Ecodermine - Wyszczuplający Balsam do ciała z ECO Kawą - Cztery Pory Roku

Witajcie,

Dziewczyny,
Po pierwsze chciałam Wam bardzo podziękować za miłe słowa pod poprzednim postem. Wyjazd fantastycznie się udał. Pogoda na gorące źródła była idealna - nie za ciepło, nie za zimno. Odpoczęliśmy i wygrzaliśmy tyłeczki. Najważniejsze, że Krzysio odprężył się w tej gorącej wodzie i rozanielony wrócił do domku. O to chodziło!
Polecam Wam  GORĄCE ŹRÓDŁA - świetnie tam jest!

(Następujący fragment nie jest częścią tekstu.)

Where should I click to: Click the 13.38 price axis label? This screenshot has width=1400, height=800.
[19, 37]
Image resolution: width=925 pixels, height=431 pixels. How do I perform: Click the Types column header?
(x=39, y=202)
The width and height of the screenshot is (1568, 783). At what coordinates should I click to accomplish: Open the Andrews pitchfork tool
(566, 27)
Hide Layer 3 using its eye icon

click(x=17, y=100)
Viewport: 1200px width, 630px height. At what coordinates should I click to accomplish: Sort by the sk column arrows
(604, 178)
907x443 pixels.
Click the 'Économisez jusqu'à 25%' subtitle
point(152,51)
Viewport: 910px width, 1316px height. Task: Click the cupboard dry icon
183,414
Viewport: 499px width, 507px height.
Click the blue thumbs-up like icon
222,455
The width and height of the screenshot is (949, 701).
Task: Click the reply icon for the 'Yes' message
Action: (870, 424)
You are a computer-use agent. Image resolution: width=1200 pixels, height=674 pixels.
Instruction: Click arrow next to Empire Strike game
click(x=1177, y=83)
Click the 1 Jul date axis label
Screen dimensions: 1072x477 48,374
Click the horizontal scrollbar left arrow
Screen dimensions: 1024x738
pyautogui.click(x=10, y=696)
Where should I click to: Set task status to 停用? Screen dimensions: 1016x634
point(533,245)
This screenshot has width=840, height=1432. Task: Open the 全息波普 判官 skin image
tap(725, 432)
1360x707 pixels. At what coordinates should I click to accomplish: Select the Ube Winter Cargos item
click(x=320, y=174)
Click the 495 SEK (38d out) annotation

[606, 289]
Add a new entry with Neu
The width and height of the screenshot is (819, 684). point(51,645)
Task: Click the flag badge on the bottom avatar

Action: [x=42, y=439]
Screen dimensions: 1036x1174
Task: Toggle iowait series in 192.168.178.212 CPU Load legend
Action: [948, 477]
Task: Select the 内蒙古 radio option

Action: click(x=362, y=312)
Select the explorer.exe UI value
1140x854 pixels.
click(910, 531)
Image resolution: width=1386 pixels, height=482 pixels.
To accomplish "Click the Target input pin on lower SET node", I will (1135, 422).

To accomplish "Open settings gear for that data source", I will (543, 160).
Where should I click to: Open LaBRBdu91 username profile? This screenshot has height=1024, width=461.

Ale wróćmy do kosmetyków. Dzisiaj chciałam Wam powiedzieć kilka słów o balsamie do ciała z serii Ecodermine Cztery Pory Roku. Balsam wygrałam w konkursie razem z pozostałymi z tej serii, o czym pisałam TUTAJ.

Według producenta:


Ecodermine to linia balsamów do ciała stworzonych w 95% ze składników pochodzenia naturalnego, całkowicie pozbawionych parabenów, silikonów, PEG-ów i sztucznych barwników Każdy balsam zawiera unikalny kompleks nawilżający Ecodermine, jak również składnik aktywny certyfikowany przez ECOCERT, co gwarantuje najwyższą jakość produktu. Dzięki temu są one wyjątkowo przyjazne i bezpieczne dla skóry, a także dla środowiska Produkty nie były testowane na zwierzętach, a opakowanie nadaje się do recyklingu.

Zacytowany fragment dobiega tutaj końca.